Storia, mito e leggenda diventano così gli elementi alla base di uno spettacolo con cui interrogarsi sul confine tra rito e rappresentazione, partendo dalle universali domande su cosa accada quando il teatro tenta di produrre davvero ciò che mette in scena, o quando prova a dar forma e vita reale all'impossibile: "Vita di San Genesio - è scritto nella presentazione - attraversa questi interrogativi fondendo linguaggi e registri: il racconto e il dialogo diretto con il pubblico, il rito millenario e l'immaginario pop, la narrazione teatrale che si dissolve nella performance".
Gli autori del progetto partono dalla consapevolezza di vivere un tempo attraversato dalla diffusa sensazione di smarrimento, e dove tutto sembra scapparci di mano, anche ciò che dovrebbe essere semplice: di fronte a sensazioni e stati d'animo contrastanti prende forma un desiderio quasi infantile e potentissimo, quello di un miracolo, laddove il gesto miracoloso è inteso come estrema possibilità di ritrovarsi in uno spazio libero, alieno da ogni forma di costrizione e verità preconfezionata.

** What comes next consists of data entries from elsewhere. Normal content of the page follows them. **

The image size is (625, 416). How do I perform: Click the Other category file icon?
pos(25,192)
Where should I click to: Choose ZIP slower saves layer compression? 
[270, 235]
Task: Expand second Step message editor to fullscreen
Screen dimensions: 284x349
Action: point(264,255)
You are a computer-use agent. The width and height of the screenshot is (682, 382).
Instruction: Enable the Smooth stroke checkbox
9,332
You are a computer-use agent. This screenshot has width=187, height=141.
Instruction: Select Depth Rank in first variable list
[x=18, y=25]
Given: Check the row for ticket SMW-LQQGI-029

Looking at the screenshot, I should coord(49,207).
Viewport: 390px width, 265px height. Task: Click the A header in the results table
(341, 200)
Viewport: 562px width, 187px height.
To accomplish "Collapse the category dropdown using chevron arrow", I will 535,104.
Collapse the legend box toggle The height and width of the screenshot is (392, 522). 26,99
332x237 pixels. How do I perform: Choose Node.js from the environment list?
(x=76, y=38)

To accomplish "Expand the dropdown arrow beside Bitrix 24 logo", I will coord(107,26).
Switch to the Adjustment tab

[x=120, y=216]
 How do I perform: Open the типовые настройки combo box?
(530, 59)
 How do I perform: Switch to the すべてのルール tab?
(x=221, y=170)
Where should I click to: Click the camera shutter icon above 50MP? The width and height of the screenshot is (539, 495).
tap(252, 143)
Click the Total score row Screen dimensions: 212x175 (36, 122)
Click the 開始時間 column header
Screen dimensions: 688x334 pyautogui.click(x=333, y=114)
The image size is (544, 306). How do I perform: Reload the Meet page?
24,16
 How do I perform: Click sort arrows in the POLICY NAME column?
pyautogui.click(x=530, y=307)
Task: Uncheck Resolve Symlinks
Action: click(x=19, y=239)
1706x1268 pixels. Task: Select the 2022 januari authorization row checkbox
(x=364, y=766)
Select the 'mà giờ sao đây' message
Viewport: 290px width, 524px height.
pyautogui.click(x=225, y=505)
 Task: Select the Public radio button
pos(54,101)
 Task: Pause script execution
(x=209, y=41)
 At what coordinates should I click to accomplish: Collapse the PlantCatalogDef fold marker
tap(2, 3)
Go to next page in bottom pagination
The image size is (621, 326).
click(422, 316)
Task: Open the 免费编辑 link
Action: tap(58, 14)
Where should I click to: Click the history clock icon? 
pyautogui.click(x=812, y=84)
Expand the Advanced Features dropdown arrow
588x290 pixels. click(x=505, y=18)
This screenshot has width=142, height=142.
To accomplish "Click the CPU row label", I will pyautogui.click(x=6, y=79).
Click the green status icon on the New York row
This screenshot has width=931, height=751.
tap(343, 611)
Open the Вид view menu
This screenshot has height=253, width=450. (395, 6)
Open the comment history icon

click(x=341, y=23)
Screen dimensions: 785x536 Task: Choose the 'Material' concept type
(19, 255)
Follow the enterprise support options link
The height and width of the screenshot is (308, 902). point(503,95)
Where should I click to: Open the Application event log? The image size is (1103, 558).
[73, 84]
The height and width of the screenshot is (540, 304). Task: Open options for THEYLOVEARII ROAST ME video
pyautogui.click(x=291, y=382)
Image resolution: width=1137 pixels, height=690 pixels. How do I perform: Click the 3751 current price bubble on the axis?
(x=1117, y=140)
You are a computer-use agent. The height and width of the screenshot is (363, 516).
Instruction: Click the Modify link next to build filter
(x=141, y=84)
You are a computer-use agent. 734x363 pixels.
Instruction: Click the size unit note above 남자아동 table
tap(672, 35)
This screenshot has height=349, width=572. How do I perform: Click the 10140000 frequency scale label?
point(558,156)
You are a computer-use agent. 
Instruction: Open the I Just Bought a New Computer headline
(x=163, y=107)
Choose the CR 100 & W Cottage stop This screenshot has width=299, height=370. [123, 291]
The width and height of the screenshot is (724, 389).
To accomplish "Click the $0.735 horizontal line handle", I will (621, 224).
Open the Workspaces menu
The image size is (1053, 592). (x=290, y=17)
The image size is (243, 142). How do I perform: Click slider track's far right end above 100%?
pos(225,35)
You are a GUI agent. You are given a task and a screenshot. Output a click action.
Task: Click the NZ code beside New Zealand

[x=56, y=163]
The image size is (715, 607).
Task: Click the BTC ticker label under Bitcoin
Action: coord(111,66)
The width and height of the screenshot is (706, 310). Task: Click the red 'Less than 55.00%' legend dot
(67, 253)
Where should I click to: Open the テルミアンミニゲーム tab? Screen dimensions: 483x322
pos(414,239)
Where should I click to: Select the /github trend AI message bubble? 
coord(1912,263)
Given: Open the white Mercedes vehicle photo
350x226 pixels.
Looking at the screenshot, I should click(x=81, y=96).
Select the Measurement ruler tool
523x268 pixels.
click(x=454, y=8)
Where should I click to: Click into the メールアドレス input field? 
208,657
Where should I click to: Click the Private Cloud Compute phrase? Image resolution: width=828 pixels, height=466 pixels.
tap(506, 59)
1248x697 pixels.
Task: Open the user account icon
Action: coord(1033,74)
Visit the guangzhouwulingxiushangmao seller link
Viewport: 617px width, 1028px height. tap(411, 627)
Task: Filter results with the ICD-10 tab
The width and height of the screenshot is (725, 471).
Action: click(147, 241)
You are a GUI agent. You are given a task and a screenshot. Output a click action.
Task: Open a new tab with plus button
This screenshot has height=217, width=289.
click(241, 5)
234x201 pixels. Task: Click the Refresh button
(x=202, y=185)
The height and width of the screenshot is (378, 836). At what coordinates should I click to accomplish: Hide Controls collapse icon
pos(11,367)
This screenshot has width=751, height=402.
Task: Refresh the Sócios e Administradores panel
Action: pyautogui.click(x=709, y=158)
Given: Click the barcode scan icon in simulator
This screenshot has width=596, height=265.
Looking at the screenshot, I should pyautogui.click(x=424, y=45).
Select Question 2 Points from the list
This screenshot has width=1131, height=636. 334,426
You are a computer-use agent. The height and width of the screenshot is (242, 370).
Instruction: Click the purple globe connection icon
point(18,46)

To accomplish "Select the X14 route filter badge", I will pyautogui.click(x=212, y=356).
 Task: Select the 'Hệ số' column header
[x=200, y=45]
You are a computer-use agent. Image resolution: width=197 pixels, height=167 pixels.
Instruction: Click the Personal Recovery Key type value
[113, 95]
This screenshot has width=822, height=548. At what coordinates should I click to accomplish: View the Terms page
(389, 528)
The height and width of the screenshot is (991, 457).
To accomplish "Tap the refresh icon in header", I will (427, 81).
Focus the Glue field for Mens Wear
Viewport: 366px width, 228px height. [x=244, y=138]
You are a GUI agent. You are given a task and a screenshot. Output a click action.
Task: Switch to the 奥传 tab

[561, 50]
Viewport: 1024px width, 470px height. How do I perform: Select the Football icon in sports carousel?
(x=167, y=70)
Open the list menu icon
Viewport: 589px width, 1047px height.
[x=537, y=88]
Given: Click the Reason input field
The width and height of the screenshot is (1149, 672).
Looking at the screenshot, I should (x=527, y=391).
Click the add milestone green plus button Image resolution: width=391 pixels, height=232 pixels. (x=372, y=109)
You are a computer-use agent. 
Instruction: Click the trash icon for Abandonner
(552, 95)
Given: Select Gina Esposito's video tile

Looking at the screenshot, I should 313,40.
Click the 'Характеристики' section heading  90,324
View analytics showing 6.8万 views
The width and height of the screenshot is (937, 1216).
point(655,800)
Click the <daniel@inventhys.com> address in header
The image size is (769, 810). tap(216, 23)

Produzione Teatro di Napoli - Teatro Nazionale, testo e regia di Alessandro Paschitto, Vita di San Genesio è progetto del collettivo CTRL+ALT+CANC con in scena Mattia Lauro, Raimonda Maraviglia e Francesco Roccasecca: al Teatro Baretti giovedì 21 maggio alle 21 e venerdì 22 maggio alle 20 con biglietti a Euro 13 ed Euro 11 acquistabili online su anyticket.it o in cassa la sera dell'evento. Informazioni su programma sul sito www.cineteatrobaretti.it.